• Exercise description
Please pull out the lines below and copy them word for word, omitting the pictures.

• Data for locating visible targets
* Start *

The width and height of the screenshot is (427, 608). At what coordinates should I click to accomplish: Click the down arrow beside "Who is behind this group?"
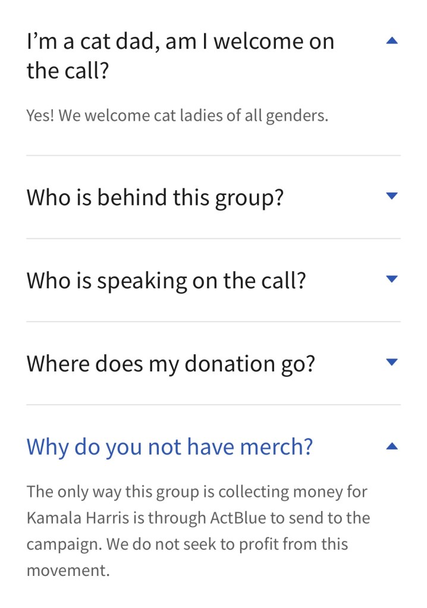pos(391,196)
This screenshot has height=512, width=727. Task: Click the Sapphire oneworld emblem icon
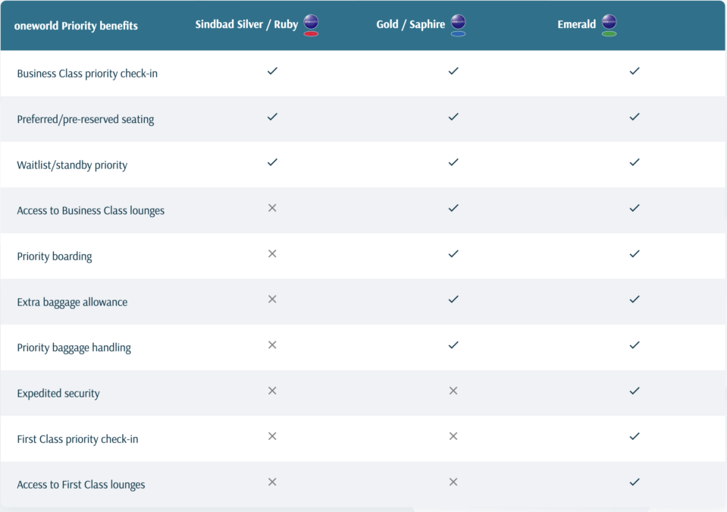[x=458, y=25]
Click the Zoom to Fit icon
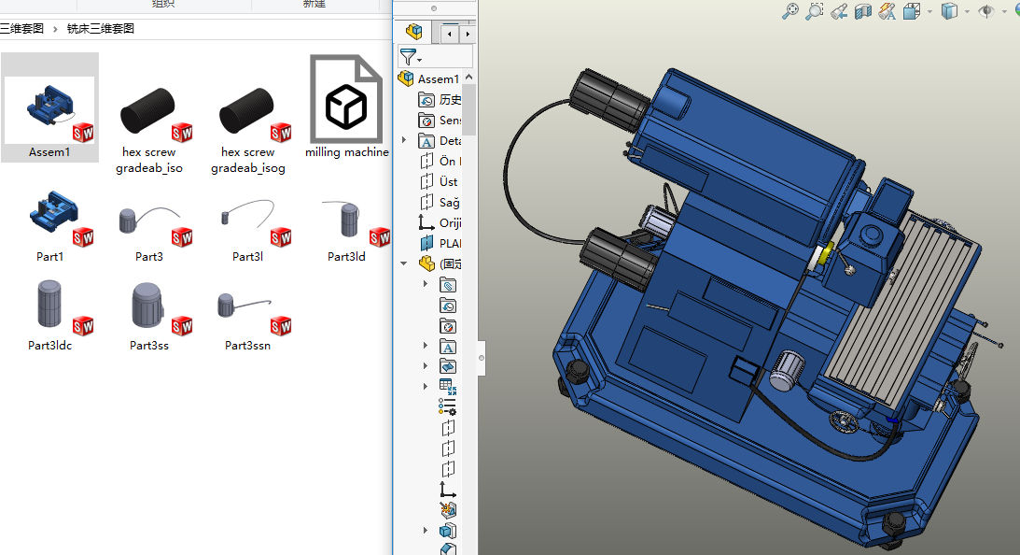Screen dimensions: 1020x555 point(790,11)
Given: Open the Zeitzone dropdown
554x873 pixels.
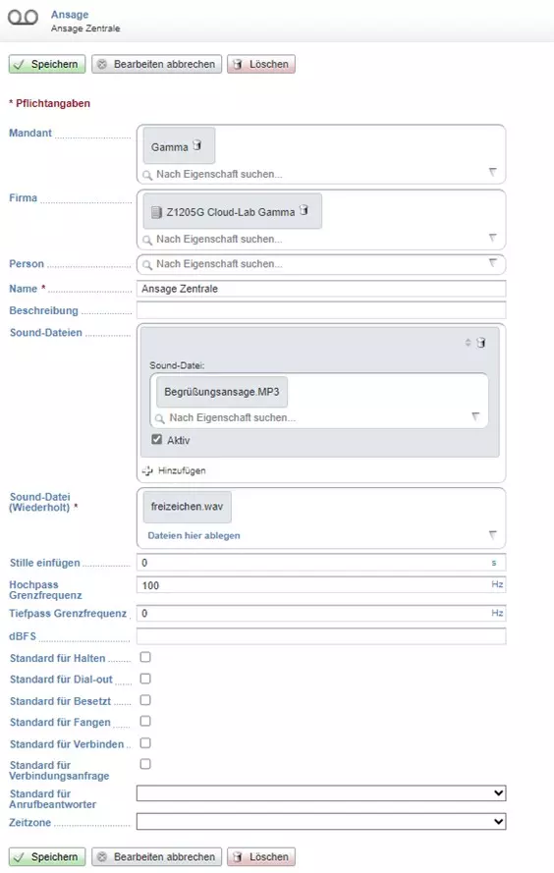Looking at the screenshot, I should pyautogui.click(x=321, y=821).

* End *

• Result of the task
The width and height of the screenshot is (427, 608). At what coordinates should I click to accomplish: Click the down arrow beside "Who is behind this group?"
pos(391,196)
This screenshot has height=512, width=727. Task: Click the Sapphire oneworld emblem icon
[x=458, y=25]
Click the Zoom to Fit icon
Screen dimensions: 1020x555 point(790,11)
Given: Open the Zeitzone dropdown
554x873 pixels.
Looking at the screenshot, I should pyautogui.click(x=321, y=821).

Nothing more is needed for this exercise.